• Extrait cité:

Voici le récit du naufrage du CANNEBIERE tel qu’il est rapporté par la commission d’enquête.
Le trois-mâts CANNEBIERE faisait route de Buenos Ayres sur Le Havre. Le 24 Octobre 1916 à 10h00, il se trouvait à 80 ‘ dans le S22W de Bishop Rock faisant route au 073 à 7 nœuds.
La brise soufflait fraîche de sud et la visibilité était exceptionnellement bonne.
A 10h00, le capitaine, qui faisait son point, entendit un coup de canon qui venait de l’est. Puis les hommes de veille signalèrent un sous-marin sur tribord avant à environ deux milles.
Le sous-marin hissa deux pavillons que le capitaine ne put reconnaître à cause du soleil. Sur son injonction, le CANNEBIERE mit en panne et se disposa à mettre à l’eau les embarcations sous le vent.
Tandis que l’équipage prenait place dans les canots, le sous-marin, qui arborait le pavillon allemand, s’approcha du voilier, passa sur son arrière et vint l’élonger sur bâbord où étaient les canots.
Le commandant du sous-marin s’adressa au capitaine dans un français très correct et lui dit :
- « Approchez, accostez-nous et mettez cinq hommes à bord ».

• Objet de la tâche:
Selon le récit du naufrage du CANNEBIERE, de quelle direction venait le coup de canon entendu par le capitaine ?

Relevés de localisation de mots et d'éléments

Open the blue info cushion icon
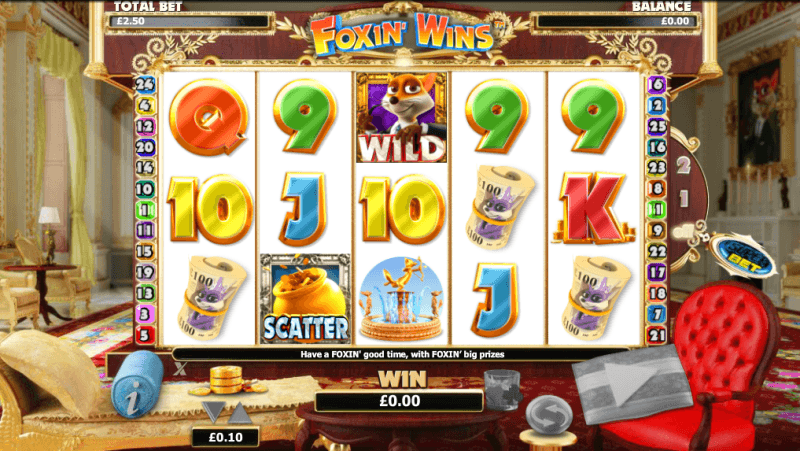The height and width of the screenshot is (451, 800). 134,384
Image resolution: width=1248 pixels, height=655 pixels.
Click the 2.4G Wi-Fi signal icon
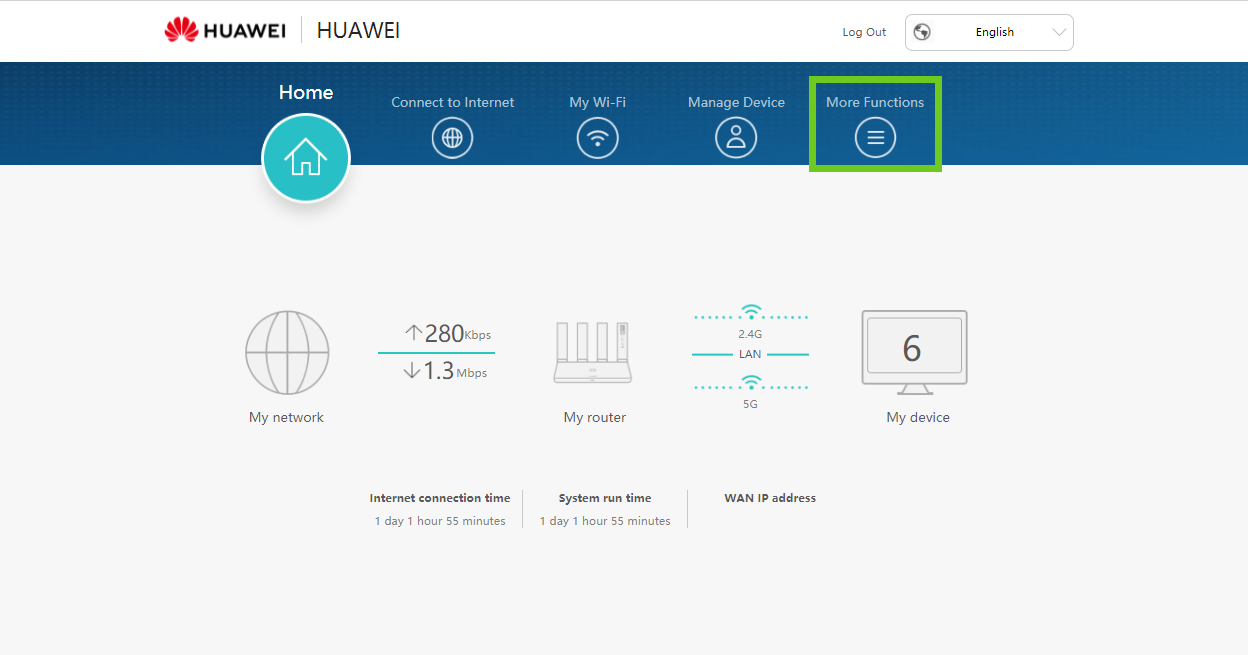[750, 313]
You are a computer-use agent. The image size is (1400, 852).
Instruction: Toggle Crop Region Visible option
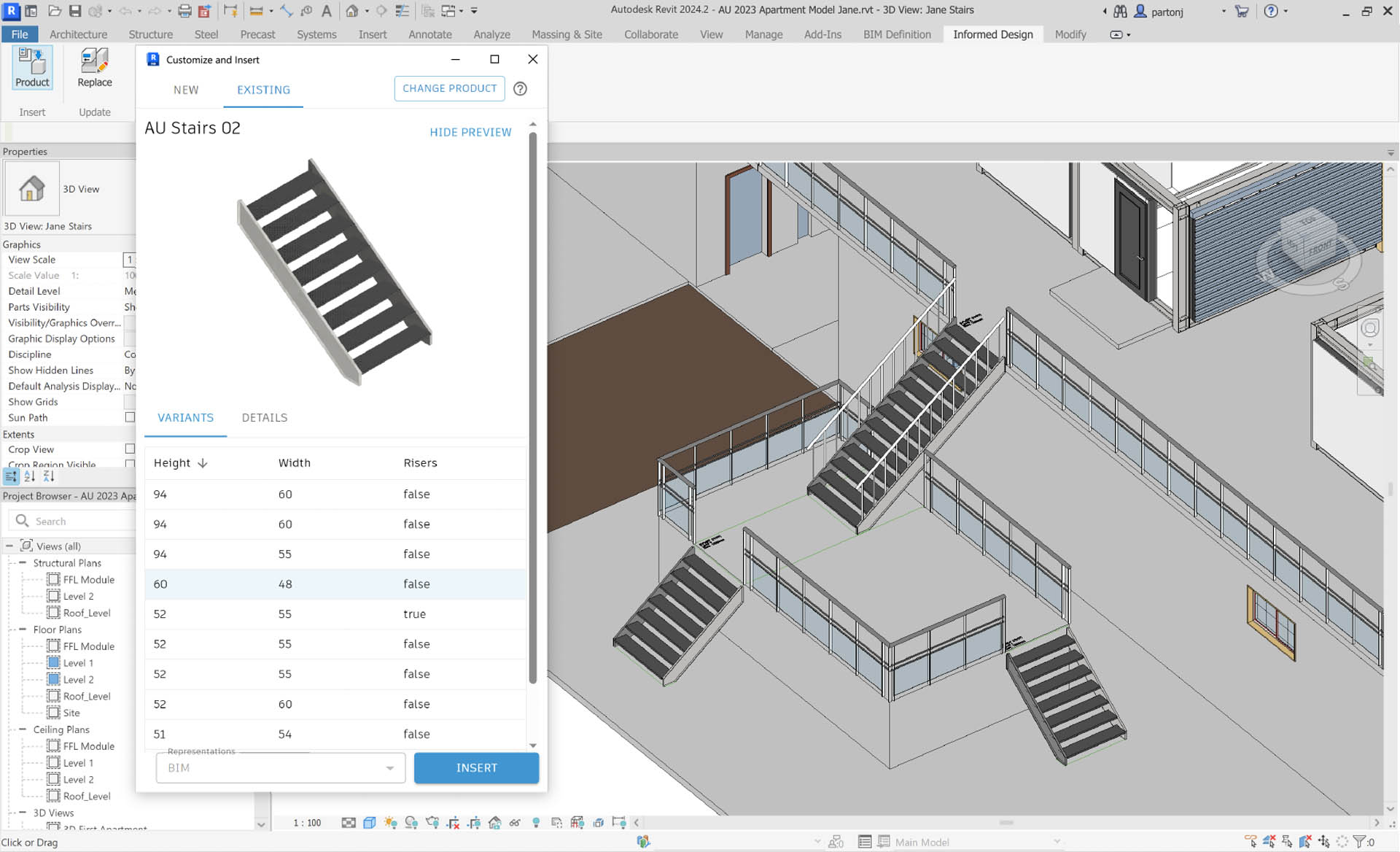point(130,465)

• Réponse:
Il venait de l'est.